Deux cousins, âgés de 18 et 19 ans au moment des faits, sont jugés à partir de mardi 3 décembre 2013 devant la cour d'assises de Côte d'Or, face à 200 parties civiles. Ils sont accusés d'avoir provoqué l'incendie d'un foyer pour travailleurs immigrés à Dijon, le 14 novembre 2010, faisant 7 morts.
Le rappel des faits
Le 14 novembre 2010, vers 01H30, les résidents du foyer Adoma, situé dans le quartier de la Fontaine-d'Ouche à Dijon, sont réveillés par un incendie. Un simple feu de poubelle, dans un appentis adjacent, s'est propagé au bâtiment et a provoqué d'importants dégagements de fumée, envahissant ses neuf
étages.
Des témoignages de victimes
Un reportage de Pauline Ringenbach et Jean-François Guilmard, avec Michèle Brugère, magistrate chargée du secrétariat général de Dijon, Maître Jean-Philippe Morel, avocat des parties civiles et Orane Duchatel, présidente de l'Association d'Aide aux Victimes d'Infraction Pénale de Côte d'Or
"Réveillée par des hurlements"
Sept personnes décèdent. Âgées de 40 à 60 ans, l'une a sauté du septième étage et les six autres ont été asphyxiées.
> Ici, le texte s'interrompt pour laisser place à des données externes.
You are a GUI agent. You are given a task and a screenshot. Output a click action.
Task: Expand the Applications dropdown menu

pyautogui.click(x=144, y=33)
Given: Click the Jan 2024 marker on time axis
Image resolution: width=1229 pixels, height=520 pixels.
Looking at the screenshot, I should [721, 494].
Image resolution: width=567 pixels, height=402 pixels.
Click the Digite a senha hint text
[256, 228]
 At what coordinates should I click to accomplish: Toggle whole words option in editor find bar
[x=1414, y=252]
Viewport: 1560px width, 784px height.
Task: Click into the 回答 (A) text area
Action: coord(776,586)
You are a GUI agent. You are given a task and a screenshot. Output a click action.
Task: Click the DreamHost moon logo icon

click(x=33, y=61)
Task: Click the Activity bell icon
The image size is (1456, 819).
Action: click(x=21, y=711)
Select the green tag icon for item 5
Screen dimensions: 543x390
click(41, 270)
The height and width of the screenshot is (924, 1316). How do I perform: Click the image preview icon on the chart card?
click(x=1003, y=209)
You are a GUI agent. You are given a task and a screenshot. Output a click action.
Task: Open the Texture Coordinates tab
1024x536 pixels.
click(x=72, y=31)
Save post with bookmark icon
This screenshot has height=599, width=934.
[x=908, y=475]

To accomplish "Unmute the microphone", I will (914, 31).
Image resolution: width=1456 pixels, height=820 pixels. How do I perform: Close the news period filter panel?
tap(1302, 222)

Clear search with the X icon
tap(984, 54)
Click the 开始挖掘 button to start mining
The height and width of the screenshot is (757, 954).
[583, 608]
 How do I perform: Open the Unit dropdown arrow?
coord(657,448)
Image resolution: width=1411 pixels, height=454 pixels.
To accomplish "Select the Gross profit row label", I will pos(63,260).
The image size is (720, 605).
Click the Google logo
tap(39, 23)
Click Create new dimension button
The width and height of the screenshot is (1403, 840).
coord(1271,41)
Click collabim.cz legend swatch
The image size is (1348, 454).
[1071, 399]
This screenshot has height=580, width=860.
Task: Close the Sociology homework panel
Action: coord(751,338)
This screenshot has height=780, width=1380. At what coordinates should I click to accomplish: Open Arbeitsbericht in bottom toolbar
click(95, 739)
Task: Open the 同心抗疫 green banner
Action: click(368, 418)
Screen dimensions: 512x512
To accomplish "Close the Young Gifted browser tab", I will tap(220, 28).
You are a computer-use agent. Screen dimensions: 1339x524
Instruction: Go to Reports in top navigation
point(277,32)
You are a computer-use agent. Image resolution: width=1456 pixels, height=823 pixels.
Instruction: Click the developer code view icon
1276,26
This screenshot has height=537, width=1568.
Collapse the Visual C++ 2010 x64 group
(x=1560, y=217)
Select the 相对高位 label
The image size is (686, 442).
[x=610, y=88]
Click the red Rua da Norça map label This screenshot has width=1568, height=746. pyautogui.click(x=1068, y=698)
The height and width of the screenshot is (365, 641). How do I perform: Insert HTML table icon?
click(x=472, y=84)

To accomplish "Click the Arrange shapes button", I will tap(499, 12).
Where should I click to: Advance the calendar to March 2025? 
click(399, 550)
Trois sont de nationalité française, deux sénégalaises, une algérienne et la dernière vietnamienne.
Cent-quarante-et-un des 190 résidents du foyer étaient présents au moment du sinistre et tous ont été incommodés par les fumées. Soixante-douze d'entre eux ont été hospitalisés, dont 13 dans un état grave.
Parmi les familles présentes le soir du drame, l'une d'elles a "été réveillée par des hurlements", raconte son avocate, Me Virginie Nunes. "Ils ont vécu la cohue dans les escaliers, des gens se faisaient piétiner". "La mère et ses quatre enfants gardent un véritable traumatisme, ils font des cauchemars et les souvenirs sont toujours très présents", ajoute Me Nunes.
Selon un autre conseil des parties civiles, Me Géraldine Wendel, "ceux qui étaient présents ont vu les gens sauter par les fenêtres et mourir sous leurs yeux". "Ceux qui n'étaient pas dans le bâtiment ont subi des pertes matérielles, avec le regret d'avoir perdu leur petite vie et leurs papiers alors même que, pour les demandeurs d'asile, ils se trouvaient dans une situation administrative précaire". Quatre-vingt-treize pompiers étaient intervenus dont trois avaient été légèrement intoxiqués. A l'époque, cet incendie est le plus meurtrier en France depuis 2005.
Une dramatique "bêtise de jeunes"
Une enquête est ouverte, elle est confiée à la direction inter-régionale de la police judiciaire de Lyon et à la Sûreté départementale de la Côte-d'or. Deux jours plus tard, deux jeunes hommes, cousins, sont interpellés. L'un d'eux, âgé de 19 ans, est arrêté dans un hôpital psychiatrique à Dijon, où il avait demandé à être interné quelques heures après les faits. L'autre, 18 ans, était résident du foyer incendié.
Ce sont eux qui, "complètement paniqués", avaient prévenu les secours "au moment même du départ du feu", selon le procureur de la République à Dijon
à l'époque des faits, Eric Lallement. L'un d'eux s'était aussi répandu dans de nombreux médias, avec une foule de détails sur l'incendie, ce qui avait éveillé les soupçons des enquêteurs. Devant la police, les deux suspects reconnaissent alors qu'ils étaient présents sur les lieux au moment des faits, en se rejetant mutuellement la responsabilité de l'acte fatal.
Les coupables risquent la prison à vie
Déjà auteurs de feux de poubelles quelques mois auparavant en Côte-d'Or, les deux jeunes hommes comparaissent notamment pour "destruction de bien" par incendie "ayant entraîné la mort". Leur procès s'ouvre mardi devant la cour d'assises de Côte-d'Or et doit durer trois semaines au regard du nombre important de victimes, 185 personnes étant visées dans la procédure."J'espère que la cour va tenir compte du fait que c'était un acte stupide, véritablement une bêtise de jeunes à peine sortis de l'adolescence, et qu'il n'y avait aucune volonté de tuer des gens", a déclaré Me Alexis Janier, avocat de l'un des accusés. Tous les deux encourent la réclusion criminelle à perpétuité.